Problems:
A - In the forum thread, rewrite the passage starting with "The op cearly" and going on through "soooo much experience.", putting "answer" in place of "solution".
B - List the names that appear in the post headings of the forum thread.
C - According to the forum thread, what are denoxing agents used to avoid?

Okay, rant over, time for more coffee.


----------



## Yggdrasil (Feb 3, 2022)

Thanks, wise words mate.


----------



## Martijn (Feb 4, 2022)

The op cearly missed the link to another post where the solution to his problem is given. (By me)
Reading the info given in the very clear and polite relpy from dave in stead of feeling corrected because he has soooo much experience.
Corrections are sometimes given because new members also read this and may get misinformed. 

Anyway... very wise words, AMS-pro!


----------



## orvi (Feb 4, 2022)

teriobost said:


> I got it fixed. I seriously don't know how or why you think it takes a long time to boil off AR. The only way it takes a long time is if there's an huge excess of nitric acid, which if you have any experience at all and understand economics then you use as little as possible. A half assed apology doesn't do anything when you still act like g-d's gift to gold. You could just simply admit that you made a lot of presumptive statements but apparently that's too hard. Good luck with your refining.


If you boil down with watchglass on top, it would be painfully slow in the tall beaker. AR is majority water, and water has very high heat of evaporation. That´s it. That´s why denoxing agents are cleverly used to obviate the lengthy boil-down of acid solutions. Energy and time consuming. Could be done, certainly work, but slow.

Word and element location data
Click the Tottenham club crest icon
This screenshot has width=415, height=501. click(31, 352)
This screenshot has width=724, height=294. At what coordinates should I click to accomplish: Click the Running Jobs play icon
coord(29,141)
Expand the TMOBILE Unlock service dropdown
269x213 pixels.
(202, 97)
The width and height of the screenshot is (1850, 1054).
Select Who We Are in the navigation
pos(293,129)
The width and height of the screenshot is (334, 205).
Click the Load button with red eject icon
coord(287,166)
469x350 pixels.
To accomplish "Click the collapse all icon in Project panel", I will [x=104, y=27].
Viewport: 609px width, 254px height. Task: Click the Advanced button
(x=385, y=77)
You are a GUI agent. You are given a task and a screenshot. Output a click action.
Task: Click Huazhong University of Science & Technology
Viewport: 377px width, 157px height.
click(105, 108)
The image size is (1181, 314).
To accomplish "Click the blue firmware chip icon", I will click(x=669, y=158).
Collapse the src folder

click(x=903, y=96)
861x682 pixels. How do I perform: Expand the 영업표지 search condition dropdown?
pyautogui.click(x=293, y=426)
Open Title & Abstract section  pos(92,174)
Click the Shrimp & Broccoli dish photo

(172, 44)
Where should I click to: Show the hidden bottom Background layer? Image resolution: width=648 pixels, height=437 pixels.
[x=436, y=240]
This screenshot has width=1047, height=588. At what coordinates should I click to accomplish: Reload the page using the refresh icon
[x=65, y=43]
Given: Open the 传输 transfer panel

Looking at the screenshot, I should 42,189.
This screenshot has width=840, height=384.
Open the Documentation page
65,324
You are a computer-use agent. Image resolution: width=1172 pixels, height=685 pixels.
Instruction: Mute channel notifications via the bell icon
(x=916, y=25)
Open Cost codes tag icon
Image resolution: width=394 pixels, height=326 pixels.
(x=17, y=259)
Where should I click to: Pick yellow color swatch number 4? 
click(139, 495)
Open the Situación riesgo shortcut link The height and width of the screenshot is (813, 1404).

The responses:
A -
The op cearly missed the link to another post where the answer to his problem is given. (By me)
Reading the info given in the very clear and polite relpy from dave in stead of feeling corrected because he has soooo much experience.

B -
Yggdrasil
Martijn
orvi

C - The lengthy boil-down of acid solutions.